• [Do wykonania]
1: Z jaką prędkością liniową porusza się końcówka łopaty w normalnych warunkach eksploatacyjnych według tekstu o turbinach wiatrowych?
2: Przepisz fragment tekstu o turbinach wiatrowych, zaczynając od słów „Turbiny wiatrowe są”, a kończąc na słowach „od siedzib ludzkich.”, i zamień w nim „zmęczenie” na „senność”.

• [Źródło]
Turbiny wiatrowe są również wysokie; sięgają często nawet ponad 150 metrów - Zmiany w krajobrazie, jakie powoduje ich instalacja są widoczne: w przypadku Elbląga odbiór sylwety miasta z dominującą Katedrą św. Mikołaja utraciłaby na znaczeniu, gdyby wokół zainstalowano dwukrotnie wyższe turbiny wiatrowe - dodaje prezydent. - Także światło przepuszczane przez wirnik turbiny jest szkodliwe dla ludzi, gdyż powoduje zmęczenie i problemy z koncentracją, dlatego powinny być one ustawiane w znacznej odległości od siedzib ludzkich.
Eksperci-naukowcy wskazują również na zagrożenia formalno-techniczne związane z użytkowaniem turbin wiatrowych. Typowe turbiny o mocy 1-5 MW, przy prędkości wiatru ok 25m/s, obracają się w tempie od 8 do ok. 20 obrotów na minutę - W normalnych warunkach eksploatacyjnych końcówka łopaty (cześć turbiny wiatrowej - red.) porusza się z prędkością liniową ok 70-90 m/s, czyli 250-320 km/h - mówi prof. dr hab. Grzegorz Pojmański z Uniwersytetu Warszawskiego. - Razem z łopata poruszają się gromadzący się na niej lód, śnieg lub inne osady. W chwili oderwania się od turbiny jakichkolwiek elementów, mogą one zostać odrzucone na znaczną odległość, powodując zagrożenie.

• [Materiał]
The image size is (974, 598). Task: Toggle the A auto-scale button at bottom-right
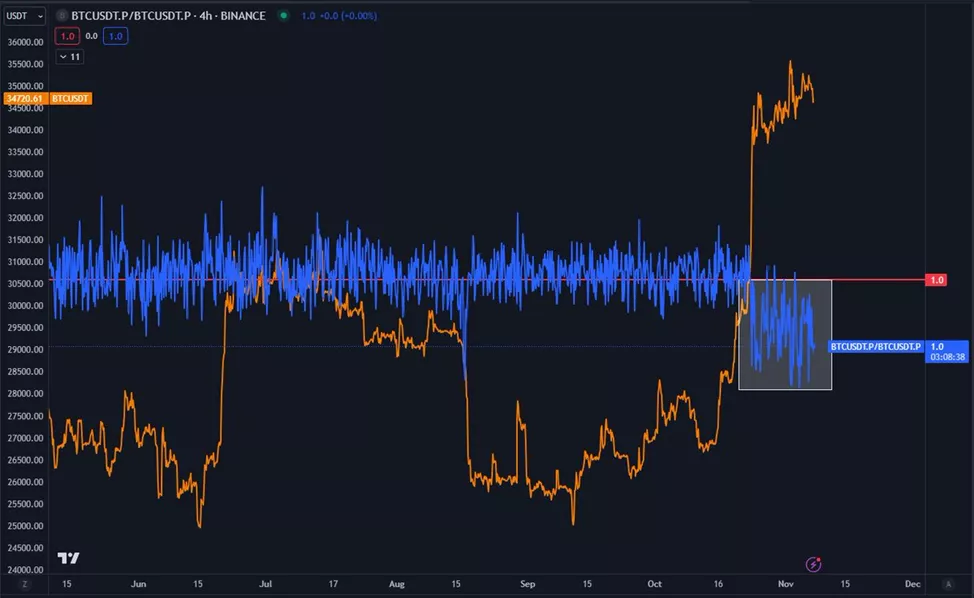947,583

• [Rozwiązania po kolei]
1: Z prędkością ok. 70-90 m/s, czyli 250-320 km/h.

2:
Turbiny wiatrowe są również wysokie; sięgają często nawet ponad 150 metrów - Zmiany w krajobrazie, jakie powoduje ich instalacja są widoczne: w przypadku Elbląga odbiór sylwety miasta z dominującą Katedrą św. Mikołaja utraciłaby na znaczeniu, gdyby wokół zainstalowano dwukrotnie wyższe turbiny wiatrowe - dodaje prezydent. - Także światło przepuszczane przez wirnik turbiny jest szkodliwe dla ludzi, gdyż powoduje senność i problemy z koncentracją, dlatego powinny być one ustawiane w znacznej odległości od siedzib ludzkich.